Ev had the richest and prickliest personality of anyone I can remember from Yale. His French was fluent and flawless. His sophistication in virtually any domain of discussion was genuine and confident. Ev was opinionated, fiercely argumentative, and expansive in conversation. Ev was the only classmate who matched my impression of what it meant to be born and raised in Manhattan. 
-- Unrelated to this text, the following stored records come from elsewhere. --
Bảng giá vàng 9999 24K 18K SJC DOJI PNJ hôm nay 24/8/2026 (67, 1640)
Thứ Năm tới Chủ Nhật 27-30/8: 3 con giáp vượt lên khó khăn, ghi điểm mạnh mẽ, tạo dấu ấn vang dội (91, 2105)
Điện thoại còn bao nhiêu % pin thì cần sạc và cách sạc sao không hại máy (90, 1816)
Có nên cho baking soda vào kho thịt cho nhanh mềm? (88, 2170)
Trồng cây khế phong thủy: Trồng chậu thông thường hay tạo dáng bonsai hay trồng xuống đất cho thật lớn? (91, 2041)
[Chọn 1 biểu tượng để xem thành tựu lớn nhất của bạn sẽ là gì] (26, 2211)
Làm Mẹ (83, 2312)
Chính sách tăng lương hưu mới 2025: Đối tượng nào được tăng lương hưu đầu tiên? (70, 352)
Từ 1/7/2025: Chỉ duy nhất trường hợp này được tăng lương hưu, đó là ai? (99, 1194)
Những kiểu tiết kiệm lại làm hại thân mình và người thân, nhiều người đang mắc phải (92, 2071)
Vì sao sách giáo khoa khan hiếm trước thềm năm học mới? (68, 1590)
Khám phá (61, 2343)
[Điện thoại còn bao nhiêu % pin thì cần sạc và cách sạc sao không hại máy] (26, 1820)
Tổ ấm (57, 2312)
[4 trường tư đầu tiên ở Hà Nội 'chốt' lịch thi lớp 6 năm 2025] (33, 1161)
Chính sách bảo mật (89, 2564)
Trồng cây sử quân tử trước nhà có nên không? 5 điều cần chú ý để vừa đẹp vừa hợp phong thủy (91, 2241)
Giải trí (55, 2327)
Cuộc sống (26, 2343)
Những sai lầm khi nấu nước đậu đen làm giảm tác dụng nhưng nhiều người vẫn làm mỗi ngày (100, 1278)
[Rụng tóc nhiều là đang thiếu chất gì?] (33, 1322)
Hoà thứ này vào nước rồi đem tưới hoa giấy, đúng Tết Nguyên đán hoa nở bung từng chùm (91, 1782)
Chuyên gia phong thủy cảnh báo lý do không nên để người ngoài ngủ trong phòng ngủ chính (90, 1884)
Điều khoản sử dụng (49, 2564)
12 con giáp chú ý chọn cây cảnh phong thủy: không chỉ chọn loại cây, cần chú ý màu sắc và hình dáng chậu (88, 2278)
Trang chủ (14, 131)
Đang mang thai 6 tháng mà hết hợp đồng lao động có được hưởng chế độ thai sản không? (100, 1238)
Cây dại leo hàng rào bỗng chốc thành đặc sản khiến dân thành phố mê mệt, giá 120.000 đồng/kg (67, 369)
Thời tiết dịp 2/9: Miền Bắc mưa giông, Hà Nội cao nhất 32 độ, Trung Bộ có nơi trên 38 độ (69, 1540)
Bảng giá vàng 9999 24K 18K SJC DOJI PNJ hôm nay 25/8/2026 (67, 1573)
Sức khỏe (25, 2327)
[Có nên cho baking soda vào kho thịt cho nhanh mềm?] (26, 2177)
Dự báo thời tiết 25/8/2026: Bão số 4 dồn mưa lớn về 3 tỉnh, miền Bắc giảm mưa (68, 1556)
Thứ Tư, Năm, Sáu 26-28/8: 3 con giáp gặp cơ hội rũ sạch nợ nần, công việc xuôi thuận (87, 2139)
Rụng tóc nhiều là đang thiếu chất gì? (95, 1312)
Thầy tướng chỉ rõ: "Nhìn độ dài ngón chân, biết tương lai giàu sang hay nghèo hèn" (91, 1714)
What surprised me about Ev was his flair for playful camp humor. During our senior year Ev and I found ourselves in an unlikely conversation. One of us had wondered out loud what a Jacqueline Susann-style novel about college life would be like. Within minutes Ev and I grabbed a spiral notebook and started plotting an opus called “Campus!” replete with B-novel clichés of student-professor liaisons, revolutionary cells peopled with grungy socialists, drug dealers and drug consumers, all varieties of sexual experimentation, corrupt administrators, sadistic researchers in the medical school, students with narcissistic parents in the pitched battle of divorce — in short, a steaming pile of cheap stereotypes. We had a number of laughs about this précis, and we even agreed on a pseudonym, “Evan Fraser,” for our co-authored schlockfest. 
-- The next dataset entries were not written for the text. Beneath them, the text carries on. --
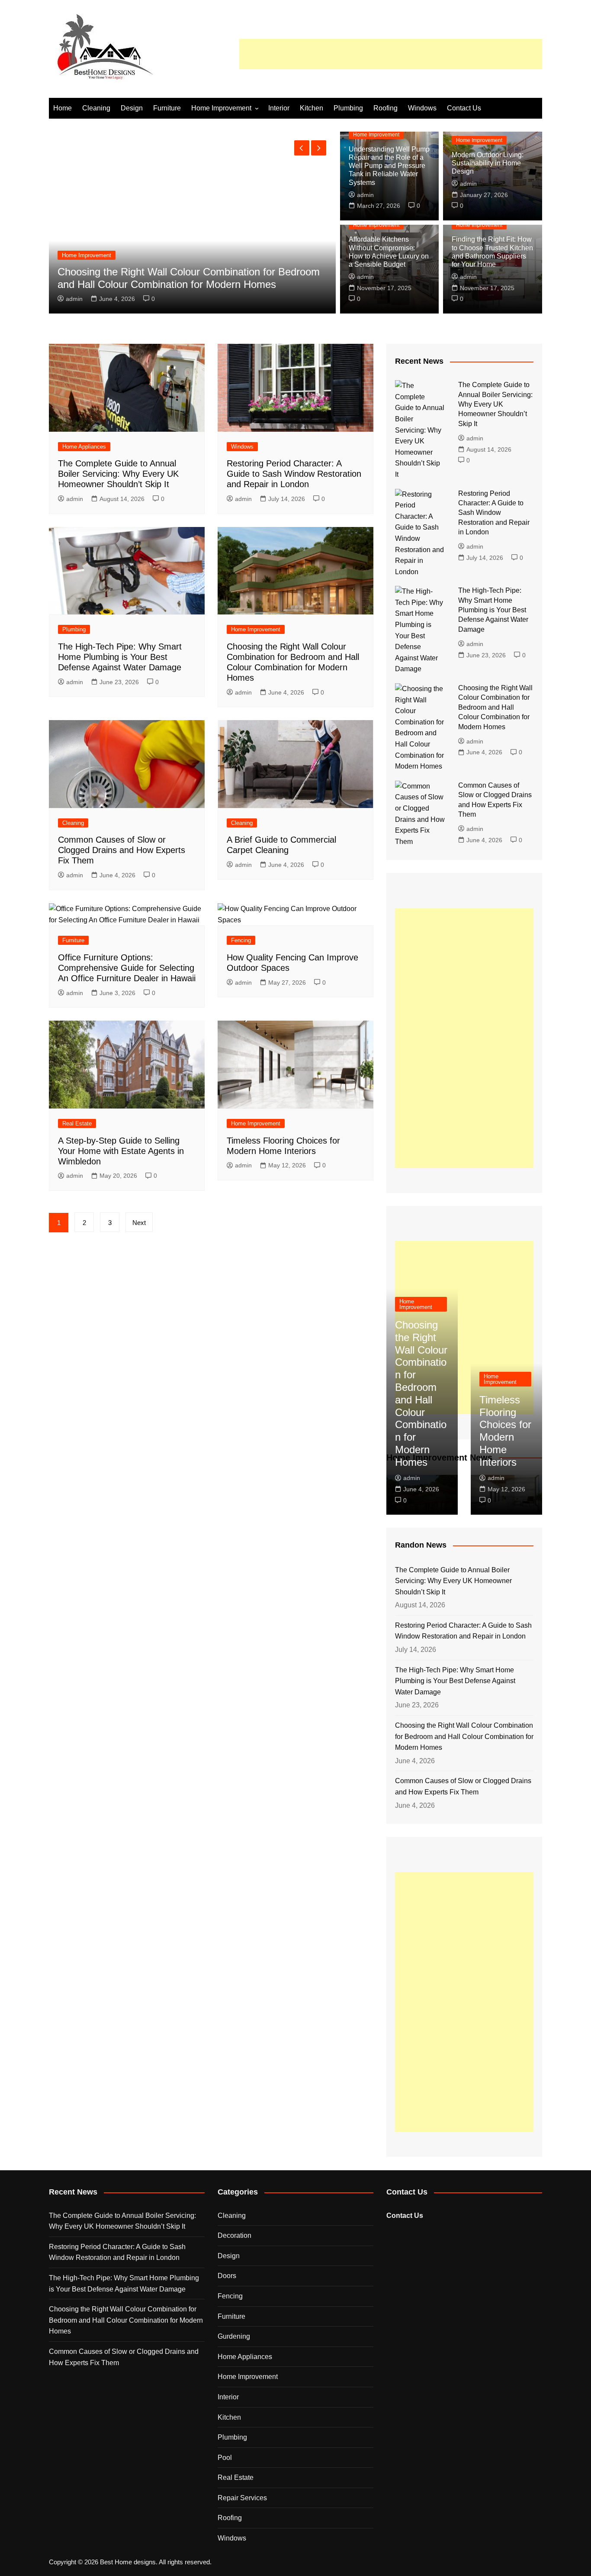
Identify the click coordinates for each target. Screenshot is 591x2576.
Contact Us (464, 108)
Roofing (385, 108)
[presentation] (301, 147)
That giddy evening when Ev devised outrageous, naughty plot twists felt like an invitation to grab my freedom and have some fun with it. Ev showed that he was fearless and had an insatiable appetite for play. 

Todd Freter

 

I write not with a story or a memory, but rather with a thank you to Ev Wetchler.  It may not be of any use for this particular occasion, but I wanted to get it on record somewhere. 
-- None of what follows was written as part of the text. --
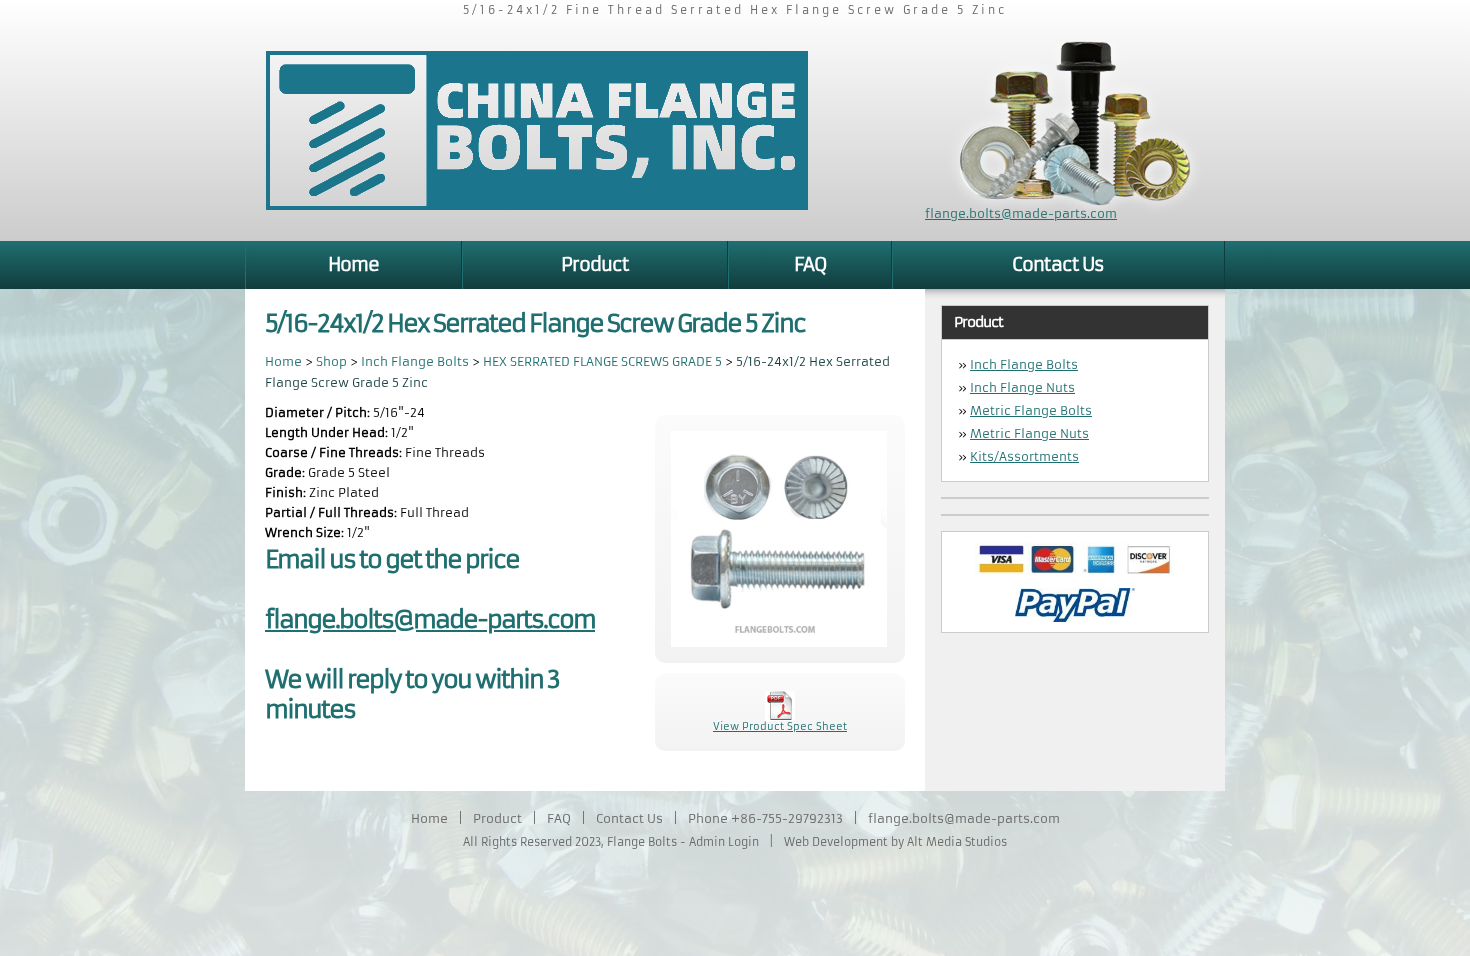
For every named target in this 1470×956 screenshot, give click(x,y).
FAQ (810, 264)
As you may remember, Ev was too real to be cool, at an age when being cool meant everything to most of us and trying to be cool was a full time pursuit for many.  His reservoir of enthusiasm, hope and idealism was so deep, I’m still drawing from that well thirty years after his death.  Much of what I value most about myself had its genesis in my friendship with Ev, and that is a debt that never can be repaid.  How do I put that in one phrase or one memory?